Which lines of the entries below contain the string "Rose"? Copy each one.
______
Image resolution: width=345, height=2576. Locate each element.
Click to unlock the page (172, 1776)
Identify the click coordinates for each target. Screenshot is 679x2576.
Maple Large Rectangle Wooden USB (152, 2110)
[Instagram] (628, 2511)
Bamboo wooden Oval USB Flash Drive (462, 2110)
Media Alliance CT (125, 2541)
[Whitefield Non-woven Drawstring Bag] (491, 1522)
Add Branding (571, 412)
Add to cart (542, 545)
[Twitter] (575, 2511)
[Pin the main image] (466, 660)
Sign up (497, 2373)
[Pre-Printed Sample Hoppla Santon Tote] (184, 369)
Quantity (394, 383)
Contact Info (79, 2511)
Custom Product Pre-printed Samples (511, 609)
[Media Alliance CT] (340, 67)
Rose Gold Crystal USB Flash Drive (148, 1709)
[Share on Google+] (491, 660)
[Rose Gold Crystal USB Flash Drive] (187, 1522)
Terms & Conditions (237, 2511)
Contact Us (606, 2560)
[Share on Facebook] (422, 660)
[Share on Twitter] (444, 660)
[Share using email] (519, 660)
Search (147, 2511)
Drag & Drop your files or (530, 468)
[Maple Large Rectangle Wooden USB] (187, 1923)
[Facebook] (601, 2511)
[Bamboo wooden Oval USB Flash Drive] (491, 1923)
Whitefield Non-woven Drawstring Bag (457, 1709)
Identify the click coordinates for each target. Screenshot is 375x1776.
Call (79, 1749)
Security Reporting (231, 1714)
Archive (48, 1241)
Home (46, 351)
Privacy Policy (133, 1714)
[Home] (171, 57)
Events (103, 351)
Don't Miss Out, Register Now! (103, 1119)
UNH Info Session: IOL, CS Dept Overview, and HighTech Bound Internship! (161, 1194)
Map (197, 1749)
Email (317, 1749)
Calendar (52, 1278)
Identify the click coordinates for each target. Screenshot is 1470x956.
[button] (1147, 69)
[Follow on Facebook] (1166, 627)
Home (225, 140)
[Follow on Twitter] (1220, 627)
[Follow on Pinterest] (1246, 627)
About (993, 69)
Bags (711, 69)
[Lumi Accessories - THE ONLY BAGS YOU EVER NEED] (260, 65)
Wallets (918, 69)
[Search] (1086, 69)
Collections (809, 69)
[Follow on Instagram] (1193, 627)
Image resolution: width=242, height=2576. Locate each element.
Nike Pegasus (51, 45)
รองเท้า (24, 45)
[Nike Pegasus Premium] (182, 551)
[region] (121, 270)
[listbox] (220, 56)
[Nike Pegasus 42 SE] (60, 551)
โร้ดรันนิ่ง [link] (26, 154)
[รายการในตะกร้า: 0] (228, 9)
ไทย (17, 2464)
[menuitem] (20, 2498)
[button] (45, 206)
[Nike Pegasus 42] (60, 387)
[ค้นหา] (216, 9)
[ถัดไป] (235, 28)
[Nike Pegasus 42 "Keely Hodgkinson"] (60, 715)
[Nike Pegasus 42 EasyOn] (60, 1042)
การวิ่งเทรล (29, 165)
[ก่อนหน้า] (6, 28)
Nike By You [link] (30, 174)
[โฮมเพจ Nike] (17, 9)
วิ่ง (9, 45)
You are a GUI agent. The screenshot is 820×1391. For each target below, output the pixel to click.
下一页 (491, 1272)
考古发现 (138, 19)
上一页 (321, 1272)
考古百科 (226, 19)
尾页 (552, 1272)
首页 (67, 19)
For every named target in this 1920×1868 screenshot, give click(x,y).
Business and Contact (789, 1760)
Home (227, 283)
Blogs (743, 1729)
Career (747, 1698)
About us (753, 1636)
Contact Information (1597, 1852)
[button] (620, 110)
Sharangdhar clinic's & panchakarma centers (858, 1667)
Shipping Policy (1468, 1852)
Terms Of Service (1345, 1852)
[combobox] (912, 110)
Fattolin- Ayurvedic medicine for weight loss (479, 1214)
______
▸ Response area:
Rose Gold Crystal USB Flash Drive (148, 1709)
[Rose Gold Crystal USB Flash Drive] (187, 1522)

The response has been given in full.